店内で凶行
出典: フリー百科事典『ウィキペディア(Wikipedia)』 (2021/10/31 14:51 UTC 版)
「名古屋市中区栄スナックバー経営者殺害事件」の記事における「店内で凶行」の解説
このスナックバーの店主は当時61歳の被害者女性で、Bが入店したのは閉店時間(午前0時)直前の午後11時だった。Bが現場スナックを見掛けて店内を覗くと、客はおらず被害者1人がボックス席に座っていた。Bが被害者に営業時間を尋ねると、「12時まで」という答えが返ってきたため、Bは「隙を作らせて金を盗むには時間が足りない」と考えたため、一旦は店を出ようとした。しかし、被害者に「時間は気にしなくていい」という旨を伝えられて引き留められたことから、店内に入りカウンター席に座った。被害者女性は普段、閉店間際に一見客は入れなかったというが、当時はIT不況が尾を引く中、売り上げの落ち込みが気にかかっていたためか、一見のBを店に招き入れた。 Bは日付が変わるまで店内で飲み続け、金を盗む隙を窺っていたが、女性には全く隙がなく、Bがトイレに立ったときでさえ、ドアを半開きにしてBの動きをうかがっていたという。
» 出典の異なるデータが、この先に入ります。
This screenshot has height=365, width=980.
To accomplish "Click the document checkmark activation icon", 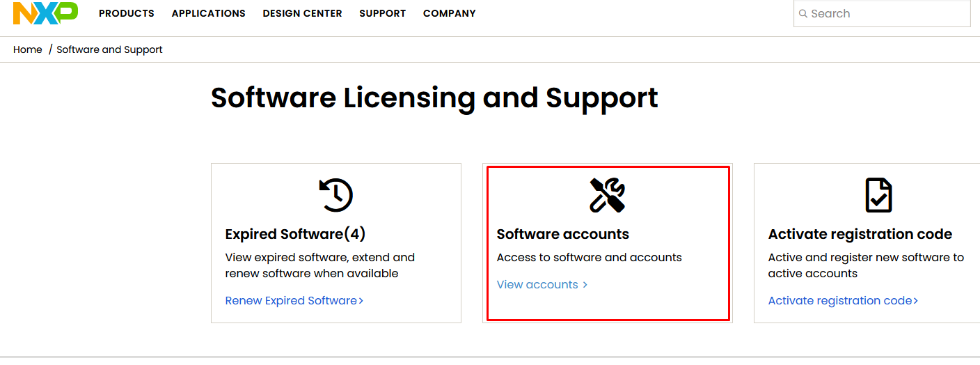I will pos(878,195).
被害者との会話もあまり気分のよいものと感じられなかったことから、Bは翌2002年3月14日午前1時頃には、「他の飲食店を狙った方がいいのではないか」と考え始めるようになり、被害者が「一見の客なんか入れないのに」と言う回数が増えてきたことから、嫌気が差したBは「無銭飲食だけで逃げよう」と考えるに至った。 途中、Bは「タバコがなくなった」として、被害者女性にたばこを外へ買いに行くように仕向けたが、女性は軽くいなし、腰を上げなかった。Bが「仲間を迎えに行ってくる」と言い、店から逃げようと表へ出ても、後をつけてきた女性に引き戻された。 同じ階でスナックを経営する別の女性経営者は「この日の午前1時頃に自分の店を閉めて帰る際、被害者の経営する店から賑やかなカラオケの歌声が漏れ、3,4人の男性客がまだ中にいる様子だった。被害者も店内にいたと思う」と証言した。また被害者は、この女性に事件直前、「客が少なくて暇」「閉店しようか」などと漏らしており、いつもは深夜0時に閉店することがほとんどだったが、事件が起きたこの日は珍しく遅かったという。 翌2002年3月14日午前3時頃、所持金がなかったBは「被害者に嵌められた」と感じ、いらだちを募らせていたところ、トイレから出てきた被害者がBの隣りに座り、またしても「うちは本当は一見さんは入れない」と言い始めたため、Bは「鍵も掛けられちゃったしなあ」と嫌味を言った。しかし、被害者が「私は鍵なんて掛けていない」「私のこと、何とかしようと思って掛けたんじゃないでしょうね」などと答えたことを契機に、「このままでは無銭飲食で刑務所戻りになる」と恐れたBは強盗することを決意し、被害者を椅子ごと引き倒した。 床に仰向けに転倒した被害者は、「初めからおかしいと思ったんだ」などと大声で叫んで抵抗し、Bに左掌で口を押さえつけるように塞がれても、なおも暴れて抵抗した。 Bは被害者の犯行を抑圧しようと、被害者の口を塞いだまま立たせたが、左手親指・人差し指の付け根付近を思い切り噛みつかれ、その手を伸ばして引き抜くと、被害者が再び大声で叫び始めた。 そのためBは、被害者の背後からその首に左腕を回し、自身の左手首付近に右腕を十字に重ねて数分間思い切り引き、被害者の首を絞めた。被害者は初めこそ叫んで抵抗していたものの、Bが首を絞め続け、さらにそのままの体勢で被害者の体を持ち上げて約1分間経過すると、おとなしくなったので、Bは被害者を床に寝かせた。 Bが被害者の息を確認したところ、息は感じられなかったが、被害者を確実に殺害しようとしたBは、その首に店内にあったカラオケのマイクコードを二重に巻き付けた上、コードの両端を思い切り引っ張り、被害者の首を再び強く絞め付けて殺害した。 Bは被害者を殺害後、指紋を消す証拠隠滅を図るため、グラス・カウンターなど、自らの手で触れたところをおしぼりでさっと拭き取ってから店内で現金を探した。その際、カウンター内側の棚に置かれていたポシェットを見つけ、中の千円札8枚・小銭(現金計約8000円)を上着のポケットに入れた。 さらにBは、被害者がわいせつ目的の犯罪で殺されたと見せかけるため、被害者の遺体のスカートをまくり上げ、下着を途中まで引き下ろす偽装工作をした。そして、被害者殺害後に飲んだトマトジュースの空き缶とその場にあったタオルを持ち、タオルで出入口ドアの取っ手等をつかみ、指紋を残さないようにして現場スナックを出た。